This question arises in the context of litigation and negotiation generally but dealing with CRA can be a different animal. CRA auditors have the authority to require taxpayers to provide them with an extremely broad range of facts and documents.  Their powers are fairly unique among government agencies which typically have much more tiptoeing to do around requesting personal information.

So as I’ve expressed before it can feel very invasive, and taxpayers and lawyers alike can have a very strong negative reaction to the process, which could translate to negative interactions with auditors. Of course, I must emphasize that no one strategy will work all the time and there is no one size fits all audit strategy. But something that people can forget when dealing with a massive government agency is that the people working for it are, well, people. And as good as those people may be and as committed as everyone is to administering the Income Tax Act in a non-biased, objective fashion, human nature is omnipresent. These people are scouring your tax returns and other personal documents and they are already incentivized to try to find activity for which they can reassess. Their job is to protect the Canadian tax base and recover any tax dollars that may have improperly gone unpaid.

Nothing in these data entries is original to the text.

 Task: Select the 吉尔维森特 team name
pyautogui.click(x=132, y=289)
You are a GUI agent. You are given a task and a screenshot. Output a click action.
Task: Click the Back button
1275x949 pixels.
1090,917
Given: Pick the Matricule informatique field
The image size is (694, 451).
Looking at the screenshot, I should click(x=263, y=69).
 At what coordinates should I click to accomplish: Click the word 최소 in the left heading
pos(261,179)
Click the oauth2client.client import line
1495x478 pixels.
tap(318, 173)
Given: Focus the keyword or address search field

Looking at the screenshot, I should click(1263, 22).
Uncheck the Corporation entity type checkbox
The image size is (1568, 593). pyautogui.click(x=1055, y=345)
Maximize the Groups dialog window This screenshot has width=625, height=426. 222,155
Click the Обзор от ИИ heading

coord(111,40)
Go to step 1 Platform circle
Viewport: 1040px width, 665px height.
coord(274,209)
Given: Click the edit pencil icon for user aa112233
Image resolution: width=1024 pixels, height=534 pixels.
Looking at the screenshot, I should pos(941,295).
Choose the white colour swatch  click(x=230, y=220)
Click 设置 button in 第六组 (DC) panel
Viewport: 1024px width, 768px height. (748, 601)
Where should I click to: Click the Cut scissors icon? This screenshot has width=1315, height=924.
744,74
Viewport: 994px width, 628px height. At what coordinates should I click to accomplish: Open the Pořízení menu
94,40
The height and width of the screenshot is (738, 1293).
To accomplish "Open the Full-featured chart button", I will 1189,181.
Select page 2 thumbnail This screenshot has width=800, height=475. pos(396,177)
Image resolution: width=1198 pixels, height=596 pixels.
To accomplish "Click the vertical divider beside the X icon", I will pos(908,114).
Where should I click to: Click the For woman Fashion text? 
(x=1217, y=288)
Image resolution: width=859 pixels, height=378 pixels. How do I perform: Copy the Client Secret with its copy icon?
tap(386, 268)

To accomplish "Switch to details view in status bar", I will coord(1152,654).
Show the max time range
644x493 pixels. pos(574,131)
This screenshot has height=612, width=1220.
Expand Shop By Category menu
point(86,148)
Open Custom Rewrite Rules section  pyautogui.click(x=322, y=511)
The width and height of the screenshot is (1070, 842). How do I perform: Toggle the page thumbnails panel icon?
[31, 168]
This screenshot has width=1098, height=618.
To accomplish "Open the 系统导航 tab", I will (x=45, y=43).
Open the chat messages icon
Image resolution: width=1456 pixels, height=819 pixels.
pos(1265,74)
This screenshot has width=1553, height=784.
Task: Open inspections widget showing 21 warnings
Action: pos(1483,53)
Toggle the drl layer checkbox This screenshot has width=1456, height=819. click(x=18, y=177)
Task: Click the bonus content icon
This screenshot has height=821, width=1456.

As I put to you my next question, please remember that I am not suggesting ill of anyone at CRA where I can tell you firsthand that the vast majority of employees are truly seeking to fairly administer the Income Tax Act so as to preserve our tax base for social services – a valiant and often thankless job. I am only pointing out that they are still people. With this said I now ask an unrelated question with any implications being drawn solely being those of the reader. If you had someone’s personal information at your fingertips along with the power to request as much additional personal information as was required for you to determine whether that person owed a large sum of money, under what circumstances would you be more motivated to delve deeper into and demand more of that person’s information: if they were cooperating and treating you with respect or if they were difficult and treating you poorly?